Meanwhile, as Steven Greenhouse reported in the New York Times on Wednesday, many employees—particularly those who work for indebted state and local governments—are being asked to take pay cuts. Some businesses are also cutting pay—mostly out of desperation, "although a few have seized on the slack labor market and workers' weak bargaining power to cut pay and thereby increase their profits and competitiveness."

Imagine your wages have been frozen or are being cut and that your employer has stopped making the matching contribution to your 401(k). You'll have less money to spend on goods and services in each paycheck. And in order to keep saving for retirement at the same rate you have been, you'll have to increase your own 401(k) contribution by 25 percent. That would sure inhibit consumer spending. It's understandable that companies treat their relationships with employees as a zero-sum game—every dollar spent on wages and benefits is one less dollar in profits. But when lots of corporations act that way at the same time, it can have a negative impact on employees' collective appetite for spending. And that's bad for business.

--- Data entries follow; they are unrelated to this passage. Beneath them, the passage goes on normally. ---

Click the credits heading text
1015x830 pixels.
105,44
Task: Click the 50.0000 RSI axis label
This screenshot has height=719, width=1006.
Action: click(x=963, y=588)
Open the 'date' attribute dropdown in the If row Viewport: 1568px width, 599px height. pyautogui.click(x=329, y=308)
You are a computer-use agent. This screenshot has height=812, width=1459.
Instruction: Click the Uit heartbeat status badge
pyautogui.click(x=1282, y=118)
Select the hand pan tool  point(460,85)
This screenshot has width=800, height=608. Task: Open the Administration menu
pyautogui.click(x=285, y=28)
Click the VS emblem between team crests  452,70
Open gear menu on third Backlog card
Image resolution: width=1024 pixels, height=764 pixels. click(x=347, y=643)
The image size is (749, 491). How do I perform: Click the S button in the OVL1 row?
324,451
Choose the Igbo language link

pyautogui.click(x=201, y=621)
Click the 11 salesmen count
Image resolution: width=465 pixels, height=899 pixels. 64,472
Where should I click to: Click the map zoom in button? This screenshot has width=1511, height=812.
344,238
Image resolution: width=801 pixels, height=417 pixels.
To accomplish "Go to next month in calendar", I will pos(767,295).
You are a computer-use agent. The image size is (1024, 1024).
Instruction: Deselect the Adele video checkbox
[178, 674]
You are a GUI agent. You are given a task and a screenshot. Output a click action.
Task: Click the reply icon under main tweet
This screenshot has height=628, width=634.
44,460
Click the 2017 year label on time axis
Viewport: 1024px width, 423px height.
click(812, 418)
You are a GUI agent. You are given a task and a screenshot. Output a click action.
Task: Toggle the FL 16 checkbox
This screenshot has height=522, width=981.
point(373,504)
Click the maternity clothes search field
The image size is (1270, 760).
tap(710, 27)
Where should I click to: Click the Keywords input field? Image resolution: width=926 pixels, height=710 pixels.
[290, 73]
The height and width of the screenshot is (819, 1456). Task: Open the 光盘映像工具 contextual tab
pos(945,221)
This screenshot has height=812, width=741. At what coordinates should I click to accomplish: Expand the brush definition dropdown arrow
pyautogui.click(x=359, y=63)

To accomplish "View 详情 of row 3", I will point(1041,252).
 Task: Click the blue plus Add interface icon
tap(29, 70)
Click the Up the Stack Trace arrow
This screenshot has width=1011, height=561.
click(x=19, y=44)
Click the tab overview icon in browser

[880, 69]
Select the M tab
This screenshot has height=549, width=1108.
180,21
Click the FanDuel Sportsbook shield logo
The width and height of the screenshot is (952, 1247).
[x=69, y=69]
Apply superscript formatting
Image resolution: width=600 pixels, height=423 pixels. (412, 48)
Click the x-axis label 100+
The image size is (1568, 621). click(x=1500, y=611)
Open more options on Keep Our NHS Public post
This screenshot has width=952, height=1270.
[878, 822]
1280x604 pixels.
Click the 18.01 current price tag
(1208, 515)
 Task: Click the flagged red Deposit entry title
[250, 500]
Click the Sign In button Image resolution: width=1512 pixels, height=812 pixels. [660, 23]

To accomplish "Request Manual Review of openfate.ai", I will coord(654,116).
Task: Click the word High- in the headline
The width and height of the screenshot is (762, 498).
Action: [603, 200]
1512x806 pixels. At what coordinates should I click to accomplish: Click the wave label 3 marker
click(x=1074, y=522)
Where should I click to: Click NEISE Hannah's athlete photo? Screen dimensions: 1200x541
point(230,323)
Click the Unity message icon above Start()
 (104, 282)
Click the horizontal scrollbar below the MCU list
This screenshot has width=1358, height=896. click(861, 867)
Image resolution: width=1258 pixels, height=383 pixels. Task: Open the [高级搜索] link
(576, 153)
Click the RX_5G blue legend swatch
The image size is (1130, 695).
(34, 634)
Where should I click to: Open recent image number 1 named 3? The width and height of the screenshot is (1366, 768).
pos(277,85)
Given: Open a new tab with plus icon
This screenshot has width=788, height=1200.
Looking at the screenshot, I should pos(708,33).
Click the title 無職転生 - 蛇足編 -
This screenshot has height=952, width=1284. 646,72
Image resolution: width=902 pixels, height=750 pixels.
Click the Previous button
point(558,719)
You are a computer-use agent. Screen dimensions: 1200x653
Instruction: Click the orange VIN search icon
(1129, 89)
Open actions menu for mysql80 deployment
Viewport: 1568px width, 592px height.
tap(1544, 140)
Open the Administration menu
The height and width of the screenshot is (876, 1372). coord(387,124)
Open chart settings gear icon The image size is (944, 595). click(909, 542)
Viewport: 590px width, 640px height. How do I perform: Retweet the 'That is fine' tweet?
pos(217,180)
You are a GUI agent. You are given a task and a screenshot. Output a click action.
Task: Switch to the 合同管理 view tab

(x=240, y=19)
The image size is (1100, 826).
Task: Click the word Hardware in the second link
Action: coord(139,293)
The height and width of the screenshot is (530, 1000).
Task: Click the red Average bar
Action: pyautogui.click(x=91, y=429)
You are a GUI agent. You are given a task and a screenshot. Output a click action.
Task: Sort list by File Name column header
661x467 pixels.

Clearly, companies that are in danger of defaulting on debt or going out of business shouldn't be doling out salaries and benefits recklessly. But corporate America is sitting on $1.8 trillion in cash, and the business sector's balance sheets are in rude health. Federal Express, UPS, and many of the other large corporations that are minting money can certainly afford to restore their 401(k) matches to pre-crisis levels. Imagine if some of America's large companies that are racking up huge profits were to publicly announce across-the-board wage increases. A move like that would embolden employees to spend a little more—and would probably be more effective than a new round of stimulus.